Ah, fatal Drummosie—sad field of the flying!
The Gathering sank in the hopeless Lament;
What pibroch could stanch the wide wounds of the dying?
What magic rekindle the fire that was spent?

Proud music! by shame or dishonour ne’er daunted,
By murmur of orphan, by widowed despair.
The fall of thy country thy spell disenchanted,
With the last of the Stuarts it vanished in air.

Yet rouse thee from slumber. Black Chanter of Chattan,
Send forth a strong blast of defiance once more;
On the flesh of thy children the vulture doth batten,
And sodden with blood are the sands of Lahore.

As fierce as the tiger that prowls in their forest,
Those sons of the Orient leap to the plain;
But the blade striketh vainly wherever thou warrest,–
Black Chanter of Chattan, bestir thee again!

* Another name for Culloden.
In olden times the City of Perth was sometimes so-called from its patron, Saint John.

A. MACPHERSON.

Unfurling the Standard

1000px-Jacobite_Standard_(1745).svg

The Marquis of Tullibardine accompanied Charles in his progress until the Prince landed at Glenfinnin [sic], which is situated about twenty miles from Fort William, and forms the outlet from Moidart to Lochaber; here the standard of Charles Edward was unfurled. The scene in which this ill-omened ceremonial took place is a deep and narrow valley, in which the river Finnin runs between high and craggy mountains, which are inaccessible to every species of carriage, and only to be surmounted by travellers on foot. At each end of the vale is a lake of about twelve miles in length, and behind the stern mountains which enclose the glen, are salt-water lakes, one of them an arm of the sea. The river Finnin empties itself into the Lake of Glenshiel, at the extremity of the glen. On the eighteenth of August Prince Charles crossed this lake, slept at Glensiarick, and on the nineteenth proceeded to Glenfinnin.
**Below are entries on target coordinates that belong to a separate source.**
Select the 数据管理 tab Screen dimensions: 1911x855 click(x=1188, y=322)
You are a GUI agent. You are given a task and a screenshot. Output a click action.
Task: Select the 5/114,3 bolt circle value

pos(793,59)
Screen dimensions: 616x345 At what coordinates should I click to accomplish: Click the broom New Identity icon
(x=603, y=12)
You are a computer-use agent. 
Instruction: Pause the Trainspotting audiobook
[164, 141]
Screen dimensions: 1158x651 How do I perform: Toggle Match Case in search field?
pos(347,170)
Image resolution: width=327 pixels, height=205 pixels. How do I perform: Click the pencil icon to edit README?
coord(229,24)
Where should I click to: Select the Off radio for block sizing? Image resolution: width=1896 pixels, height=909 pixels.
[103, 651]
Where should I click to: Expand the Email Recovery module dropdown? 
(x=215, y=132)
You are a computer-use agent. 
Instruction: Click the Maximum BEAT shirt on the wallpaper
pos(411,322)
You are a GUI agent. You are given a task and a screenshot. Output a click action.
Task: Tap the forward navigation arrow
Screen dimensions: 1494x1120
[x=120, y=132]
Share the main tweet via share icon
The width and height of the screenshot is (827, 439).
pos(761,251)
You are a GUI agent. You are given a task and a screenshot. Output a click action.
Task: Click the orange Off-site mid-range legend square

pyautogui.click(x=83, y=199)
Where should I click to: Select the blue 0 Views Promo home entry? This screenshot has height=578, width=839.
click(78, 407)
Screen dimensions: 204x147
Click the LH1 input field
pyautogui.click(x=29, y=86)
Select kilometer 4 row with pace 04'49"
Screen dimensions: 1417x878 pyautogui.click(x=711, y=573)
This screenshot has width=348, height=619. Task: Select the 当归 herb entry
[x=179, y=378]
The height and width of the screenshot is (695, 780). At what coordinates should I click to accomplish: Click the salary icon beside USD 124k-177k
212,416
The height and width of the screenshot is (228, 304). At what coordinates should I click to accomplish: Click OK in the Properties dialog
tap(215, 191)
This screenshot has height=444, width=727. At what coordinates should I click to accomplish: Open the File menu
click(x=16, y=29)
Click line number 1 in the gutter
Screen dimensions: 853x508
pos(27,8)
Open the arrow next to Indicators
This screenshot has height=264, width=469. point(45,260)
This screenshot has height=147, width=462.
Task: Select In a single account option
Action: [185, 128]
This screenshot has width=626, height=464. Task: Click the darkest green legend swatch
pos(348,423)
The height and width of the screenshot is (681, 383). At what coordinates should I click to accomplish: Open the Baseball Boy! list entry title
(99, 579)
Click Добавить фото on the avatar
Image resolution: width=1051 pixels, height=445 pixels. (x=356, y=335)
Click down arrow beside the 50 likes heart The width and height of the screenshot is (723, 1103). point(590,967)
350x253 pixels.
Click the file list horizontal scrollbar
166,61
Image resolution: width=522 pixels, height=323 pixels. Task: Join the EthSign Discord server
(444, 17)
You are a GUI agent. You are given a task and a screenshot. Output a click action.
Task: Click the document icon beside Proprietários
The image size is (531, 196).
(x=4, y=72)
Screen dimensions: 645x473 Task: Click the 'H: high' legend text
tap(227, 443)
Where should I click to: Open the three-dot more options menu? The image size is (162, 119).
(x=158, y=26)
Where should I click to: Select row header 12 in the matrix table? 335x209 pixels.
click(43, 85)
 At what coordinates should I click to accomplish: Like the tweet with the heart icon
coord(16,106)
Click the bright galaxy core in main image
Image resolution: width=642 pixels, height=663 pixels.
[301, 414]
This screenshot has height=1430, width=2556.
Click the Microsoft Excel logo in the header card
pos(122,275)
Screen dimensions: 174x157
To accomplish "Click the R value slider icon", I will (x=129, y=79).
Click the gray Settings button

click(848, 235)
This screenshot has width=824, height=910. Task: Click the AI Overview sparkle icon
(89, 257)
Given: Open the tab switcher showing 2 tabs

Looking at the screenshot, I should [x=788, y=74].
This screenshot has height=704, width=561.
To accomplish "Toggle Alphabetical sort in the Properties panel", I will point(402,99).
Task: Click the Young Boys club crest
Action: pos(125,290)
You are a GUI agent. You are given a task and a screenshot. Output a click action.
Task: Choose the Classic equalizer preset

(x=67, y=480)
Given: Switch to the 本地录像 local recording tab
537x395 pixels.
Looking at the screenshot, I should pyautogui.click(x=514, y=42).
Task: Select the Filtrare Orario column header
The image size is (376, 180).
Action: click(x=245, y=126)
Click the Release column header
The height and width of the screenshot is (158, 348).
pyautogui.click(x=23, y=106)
When Charles landed in the glen, he gazed around anxiously for Cameron of Lochiel, the younger, whom he expected to have joined him. He looked for some time in vain; that faithful adherent was not then in sight, nor was the glen, as the Prince had expected, peopled by any of the clansmen whose gathering he had expected. A few poor people from the little knot of hovels, which was called the village, alone greeted the ill-starred adventurer. Disconcerted, Prince Charles entered one of the hovels, which are still standing, and waited there for about two hours. At the end of that time, the notes of the pibroch were heard, and presently, descending from the summit of a hill, appeared the Camerons, advancing in two lines, each of them three men deep. Between the lines walked the prisoners of war, who had been taken some days previously near Loch Lochiel [sic].

The Prince, exhilarated by the sight of six or seven hundred brave Highlanders, immediately gave orders for the standard to be unfurled.

The office of honour was entrusted to the Marquis of Tullibardine, on account of his high rank and importance to the cause. The spot chosen for the ceremony was a knoll in the centre of the vale. Upon this little eminence the Marquis stood, supported on either side by men, for his health was infirm, and what we should now call a premature old age was fast approaching. The banner which it was his lot to unfurl displayed no motto, nor was there inscribed upon it the coffin and the crown which the vulgar notion in England assigned to it. It was simply a large banner of red silk, with a white space in the middle. The Marquis held the staff until the Manifesto of the Chevalier and the Commission of Regency had been read. In a few hours the glen in which this solemnity had been performed, was filled not only with Highlanders, but with ladies and gentlemen to admire the spectacle.

— Memoirs of the Jacobites of 1715 and 1745, Volume II.